• Action item
Your response should be an exact reproduction of the data below, beginning at the line containing "Given: Click the 82500 citation count" and ending with the final line.

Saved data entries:
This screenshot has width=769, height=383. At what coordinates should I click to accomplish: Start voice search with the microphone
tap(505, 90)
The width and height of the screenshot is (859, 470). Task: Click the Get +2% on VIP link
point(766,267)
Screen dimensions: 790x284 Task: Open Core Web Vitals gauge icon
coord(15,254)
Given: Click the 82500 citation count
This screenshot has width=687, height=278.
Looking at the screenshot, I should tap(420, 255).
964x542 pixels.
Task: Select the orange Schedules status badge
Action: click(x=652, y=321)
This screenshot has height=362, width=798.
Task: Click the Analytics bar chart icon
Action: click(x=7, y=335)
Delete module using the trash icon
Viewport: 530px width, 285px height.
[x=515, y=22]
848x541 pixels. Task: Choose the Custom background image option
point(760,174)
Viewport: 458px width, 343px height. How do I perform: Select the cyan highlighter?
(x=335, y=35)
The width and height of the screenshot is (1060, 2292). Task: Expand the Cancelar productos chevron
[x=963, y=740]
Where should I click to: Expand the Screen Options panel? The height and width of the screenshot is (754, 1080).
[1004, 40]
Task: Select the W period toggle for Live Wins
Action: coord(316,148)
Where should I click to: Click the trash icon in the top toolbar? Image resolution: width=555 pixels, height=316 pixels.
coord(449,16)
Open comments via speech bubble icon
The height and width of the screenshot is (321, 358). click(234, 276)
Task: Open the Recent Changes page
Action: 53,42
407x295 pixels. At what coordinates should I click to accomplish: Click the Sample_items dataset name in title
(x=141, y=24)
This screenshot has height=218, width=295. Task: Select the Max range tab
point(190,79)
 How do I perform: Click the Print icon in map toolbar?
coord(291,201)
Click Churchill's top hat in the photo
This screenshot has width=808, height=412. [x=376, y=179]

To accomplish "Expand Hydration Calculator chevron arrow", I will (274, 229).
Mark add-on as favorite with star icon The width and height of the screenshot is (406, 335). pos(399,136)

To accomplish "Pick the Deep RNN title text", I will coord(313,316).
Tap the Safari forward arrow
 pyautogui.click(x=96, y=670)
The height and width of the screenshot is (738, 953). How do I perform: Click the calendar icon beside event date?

• Written answer
Given: Click the 82500 citation count
This screenshot has width=687, height=278.
Looking at the screenshot, I should tap(420, 255).
964x542 pixels.
Task: Select the orange Schedules status badge
Action: click(x=652, y=321)
This screenshot has height=362, width=798.
Task: Click the Analytics bar chart icon
Action: click(x=7, y=335)
Delete module using the trash icon
Viewport: 530px width, 285px height.
[x=515, y=22]
848x541 pixels. Task: Choose the Custom background image option
point(760,174)
Viewport: 458px width, 343px height. How do I perform: Select the cyan highlighter?
(x=335, y=35)
The width and height of the screenshot is (1060, 2292). Task: Expand the Cancelar productos chevron
[x=963, y=740]
Where should I click to: Expand the Screen Options panel? The height and width of the screenshot is (754, 1080).
[1004, 40]
Task: Select the W period toggle for Live Wins
Action: coord(316,148)
Where should I click to: Click the trash icon in the top toolbar? Image resolution: width=555 pixels, height=316 pixels.
coord(449,16)
Open comments via speech bubble icon
The height and width of the screenshot is (321, 358). click(234, 276)
Task: Open the Recent Changes page
Action: 53,42
407x295 pixels. At what coordinates should I click to accomplish: Click the Sample_items dataset name in title
(x=141, y=24)
This screenshot has height=218, width=295. Task: Select the Max range tab
point(190,79)
 How do I perform: Click the Print icon in map toolbar?
coord(291,201)
Click Churchill's top hat in the photo
This screenshot has width=808, height=412. [x=376, y=179]

To accomplish "Expand Hydration Calculator chevron arrow", I will (274, 229).
Mark add-on as favorite with star icon The width and height of the screenshot is (406, 335). pos(399,136)

To accomplish "Pick the Deep RNN title text", I will coord(313,316).
Tap the Safari forward arrow
 pyautogui.click(x=96, y=670)
The height and width of the screenshot is (738, 953). How do I perform: Click the calendar icon beside event date?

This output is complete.